Vico Magistretti

(MILAN, 1920-2006)

For over 50 years, Vico Magistretti represented the rational face of post-war design, seeking timeless solutions to technical and formal problems. Based his whole life in Milan, he consistently produced designs that are as startling, spontaneous and original as they are logical and elegant. After studying at the Milan Polytechnic, Magistretti worked as an architect in his father's company and began his career as a designer creating low-cost furniture for the inexpensive apartments built to house the homeless during World War II.

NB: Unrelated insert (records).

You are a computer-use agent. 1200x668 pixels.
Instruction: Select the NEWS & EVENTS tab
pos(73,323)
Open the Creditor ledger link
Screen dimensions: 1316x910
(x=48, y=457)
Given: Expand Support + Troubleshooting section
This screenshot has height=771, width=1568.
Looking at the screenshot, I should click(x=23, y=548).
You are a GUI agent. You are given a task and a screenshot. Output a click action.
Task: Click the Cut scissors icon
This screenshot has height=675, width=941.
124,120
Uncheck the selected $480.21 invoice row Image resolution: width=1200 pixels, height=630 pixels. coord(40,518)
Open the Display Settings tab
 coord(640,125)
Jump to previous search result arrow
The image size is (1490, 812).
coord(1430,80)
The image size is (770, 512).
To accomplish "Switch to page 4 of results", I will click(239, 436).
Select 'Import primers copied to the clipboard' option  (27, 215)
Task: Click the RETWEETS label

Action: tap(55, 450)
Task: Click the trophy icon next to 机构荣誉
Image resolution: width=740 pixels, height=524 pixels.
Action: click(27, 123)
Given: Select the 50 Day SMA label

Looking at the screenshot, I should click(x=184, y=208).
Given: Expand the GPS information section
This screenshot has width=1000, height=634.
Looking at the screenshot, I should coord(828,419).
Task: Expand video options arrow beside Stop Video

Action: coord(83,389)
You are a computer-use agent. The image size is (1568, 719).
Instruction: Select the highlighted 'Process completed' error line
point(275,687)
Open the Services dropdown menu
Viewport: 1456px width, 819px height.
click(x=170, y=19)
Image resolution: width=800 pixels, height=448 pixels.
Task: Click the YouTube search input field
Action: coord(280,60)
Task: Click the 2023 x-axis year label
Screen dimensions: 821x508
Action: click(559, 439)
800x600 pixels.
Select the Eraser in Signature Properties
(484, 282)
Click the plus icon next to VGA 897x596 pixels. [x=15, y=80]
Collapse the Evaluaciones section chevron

Magistretti designs produced simple, portable, practical furniture – qualities that were to appear again and again in his work during the 1950s. In 1959, he was commissioned to design furnishings for the Carimate golf clubhouse. The chair designed for Cassina as part of this project, changed the course of his career. The Carimate chair soon became a familiar sight in restaurants and cafés throughout Italy and Europe.

From the early 1960's on, Magistretti devoted his talents to furniture and lighting design for companies such as Cassina, Artemide and O-Luce. His furniture was comfortable and informal, color and playful. As with Marco Zanuso and Joe Colombo, Magistretti's experiments with plastic changed consumers' perception of plastic. Once dismissed as a cheap, flimsy material, it became a stylish, sophisticated one. The Selene chair (1969) was a simple design in sturdy ABS plastic with an S shaped curve in the leg that strengthened its structure. It was produced by Artemide in bold, bright colors and rapidly enjoyed international success.

Magistretti was, above all, a designer of great integrity and humanity. His elegant design solutions were always realized in the light of technological, economic and other practical concerns. Throughout his career, he was an ambassador for design that does not perpetuate the "throw away" consumer culture.